A character has a certain alignment that in general defines how he acts. With multiple personality disorder or other similar disorders (maybe bipolar disorder with severe depression/severe mania), there may be a dramatic change in how one acts and thinks.

First, would a change of personality alter one's alignment?

Second, are there any tips on how to accurately and realistically role-play a character with one of these disorders?

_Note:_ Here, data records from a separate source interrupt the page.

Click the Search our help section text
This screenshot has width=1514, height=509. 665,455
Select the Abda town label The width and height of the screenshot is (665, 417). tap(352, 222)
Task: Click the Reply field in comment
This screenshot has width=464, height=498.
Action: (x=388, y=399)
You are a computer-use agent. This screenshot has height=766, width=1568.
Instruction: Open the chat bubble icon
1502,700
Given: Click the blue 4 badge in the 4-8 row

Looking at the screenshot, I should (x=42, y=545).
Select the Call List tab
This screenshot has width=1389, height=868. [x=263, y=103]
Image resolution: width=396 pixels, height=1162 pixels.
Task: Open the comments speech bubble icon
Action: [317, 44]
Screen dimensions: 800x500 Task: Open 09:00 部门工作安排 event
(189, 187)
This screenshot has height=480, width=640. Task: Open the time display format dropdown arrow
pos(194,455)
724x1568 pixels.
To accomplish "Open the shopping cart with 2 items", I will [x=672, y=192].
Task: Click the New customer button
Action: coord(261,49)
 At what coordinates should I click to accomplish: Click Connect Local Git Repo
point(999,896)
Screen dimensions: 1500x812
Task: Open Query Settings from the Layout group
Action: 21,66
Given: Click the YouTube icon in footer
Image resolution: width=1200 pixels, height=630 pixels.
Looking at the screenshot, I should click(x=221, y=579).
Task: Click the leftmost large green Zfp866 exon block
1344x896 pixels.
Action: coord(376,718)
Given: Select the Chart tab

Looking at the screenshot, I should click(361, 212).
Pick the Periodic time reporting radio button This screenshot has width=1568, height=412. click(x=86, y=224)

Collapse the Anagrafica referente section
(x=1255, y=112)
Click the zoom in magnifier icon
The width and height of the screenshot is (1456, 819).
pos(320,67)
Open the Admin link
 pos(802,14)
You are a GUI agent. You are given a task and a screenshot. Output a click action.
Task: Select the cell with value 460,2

  • \$\begingroup\$ @wax-eagle Is the too broad close reason because of the second part of the question? Because the first part seems quite well spec'd and answered. And since I could only tag one person, I chose you. \$\endgroup\$
    – Chuck Dee
    Commented Sep 11, 2014 at 16:08
  • \$\begingroup\$ This is two questions in one. The second might be too broad by itself, but in combination they make the post definitely too broad. \$\endgroup\$ Commented Sep 11, 2014 at 16:09
  • \$\begingroup\$ @SevenSidedDie -I don't think any particularly address the second part- even the accepted answer. So perhaps an edit? \$\endgroup\$
    – Chuck Dee
    Commented Sep 11, 2014 at 16:23
  • \$\begingroup\$ @wraith808 The majority of answers seem to me to address both parts; a few don't even address the first. Quite a few of them wouldn't make sense with the "how should I roleplay" part removed. \$\endgroup\$ Commented Sep 11, 2014 at 17:10

8 Answers 8


In a lot of ways it really depends on the cause and type of schism that is being made. I would venture that if the personalities vary in behavior and motivations substantially, each personality would have its own alignment and would operate as that alignment as long as that personality is dominant (If the personalities are a Quorum style, the lead personalities alignment would play through).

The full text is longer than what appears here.